■ Collected data
::::

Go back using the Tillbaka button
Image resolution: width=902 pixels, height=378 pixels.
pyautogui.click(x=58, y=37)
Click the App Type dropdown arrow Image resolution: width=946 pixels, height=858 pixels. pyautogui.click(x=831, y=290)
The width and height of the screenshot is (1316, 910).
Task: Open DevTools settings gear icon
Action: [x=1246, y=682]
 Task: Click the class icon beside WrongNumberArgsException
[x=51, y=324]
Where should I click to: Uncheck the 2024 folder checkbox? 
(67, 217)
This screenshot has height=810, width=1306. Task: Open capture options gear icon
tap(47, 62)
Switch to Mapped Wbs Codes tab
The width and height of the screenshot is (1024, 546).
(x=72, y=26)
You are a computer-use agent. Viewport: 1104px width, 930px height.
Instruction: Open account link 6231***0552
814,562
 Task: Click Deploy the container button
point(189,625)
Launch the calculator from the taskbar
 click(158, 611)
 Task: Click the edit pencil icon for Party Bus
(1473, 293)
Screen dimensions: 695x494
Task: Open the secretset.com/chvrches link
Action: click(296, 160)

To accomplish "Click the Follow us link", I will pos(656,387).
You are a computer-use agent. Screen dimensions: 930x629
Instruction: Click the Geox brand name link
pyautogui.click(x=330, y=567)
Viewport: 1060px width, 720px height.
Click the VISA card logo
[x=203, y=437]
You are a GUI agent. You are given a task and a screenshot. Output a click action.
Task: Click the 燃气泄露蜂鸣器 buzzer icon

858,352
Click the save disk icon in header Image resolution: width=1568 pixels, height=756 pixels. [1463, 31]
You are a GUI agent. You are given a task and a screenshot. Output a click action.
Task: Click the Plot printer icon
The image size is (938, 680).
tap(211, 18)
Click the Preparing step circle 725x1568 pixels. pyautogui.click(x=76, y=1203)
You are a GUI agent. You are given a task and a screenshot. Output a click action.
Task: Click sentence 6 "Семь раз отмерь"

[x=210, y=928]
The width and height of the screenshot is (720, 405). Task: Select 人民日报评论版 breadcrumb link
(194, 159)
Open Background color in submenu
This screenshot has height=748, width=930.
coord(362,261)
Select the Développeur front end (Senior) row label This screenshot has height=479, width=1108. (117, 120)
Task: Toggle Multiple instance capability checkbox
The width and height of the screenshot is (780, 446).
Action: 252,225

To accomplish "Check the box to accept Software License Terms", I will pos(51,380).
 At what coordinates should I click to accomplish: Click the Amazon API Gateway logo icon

::::

■ Task requirements
All the lines above are to be copied exactly, with none left out.

■ Answer for this exercise
Go back using the Tillbaka button
Image resolution: width=902 pixels, height=378 pixels.
pyautogui.click(x=58, y=37)
Click the App Type dropdown arrow Image resolution: width=946 pixels, height=858 pixels. pyautogui.click(x=831, y=290)
The width and height of the screenshot is (1316, 910).
Task: Open DevTools settings gear icon
Action: [x=1246, y=682]
 Task: Click the class icon beside WrongNumberArgsException
[x=51, y=324]
Where should I click to: Uncheck the 2024 folder checkbox? 
(67, 217)
This screenshot has height=810, width=1306. Task: Open capture options gear icon
tap(47, 62)
Switch to Mapped Wbs Codes tab
The width and height of the screenshot is (1024, 546).
(x=72, y=26)
You are a computer-use agent. Viewport: 1104px width, 930px height.
Instruction: Open account link 6231***0552
814,562
 Task: Click Deploy the container button
point(189,625)
Launch the calculator from the taskbar
 click(158, 611)
 Task: Click the edit pencil icon for Party Bus
(1473, 293)
Screen dimensions: 695x494
Task: Open the secretset.com/chvrches link
Action: click(296, 160)

To accomplish "Click the Follow us link", I will pos(656,387).
You are a computer-use agent. Screen dimensions: 930x629
Instruction: Click the Geox brand name link
pyautogui.click(x=330, y=567)
Viewport: 1060px width, 720px height.
Click the VISA card logo
[x=203, y=437]
You are a GUI agent. You are given a task and a screenshot. Output a click action.
Task: Click the 燃气泄露蜂鸣器 buzzer icon

858,352
Click the save disk icon in header Image resolution: width=1568 pixels, height=756 pixels. [1463, 31]
You are a GUI agent. You are given a task and a screenshot. Output a click action.
Task: Click the Plot printer icon
The image size is (938, 680).
tap(211, 18)
Click the Preparing step circle 725x1568 pixels. pyautogui.click(x=76, y=1203)
You are a GUI agent. You are given a task and a screenshot. Output a click action.
Task: Click sentence 6 "Семь раз отмерь"

[x=210, y=928]
The width and height of the screenshot is (720, 405). Task: Select 人民日报评论版 breadcrumb link
(194, 159)
Open Background color in submenu
This screenshot has height=748, width=930.
coord(362,261)
Select the Développeur front end (Senior) row label This screenshot has height=479, width=1108. (117, 120)
Task: Toggle Multiple instance capability checkbox
The width and height of the screenshot is (780, 446).
Action: 252,225

To accomplish "Check the box to accept Software License Terms", I will pos(51,380).
 At what coordinates should I click to accomplish: Click the Amazon API Gateway logo icon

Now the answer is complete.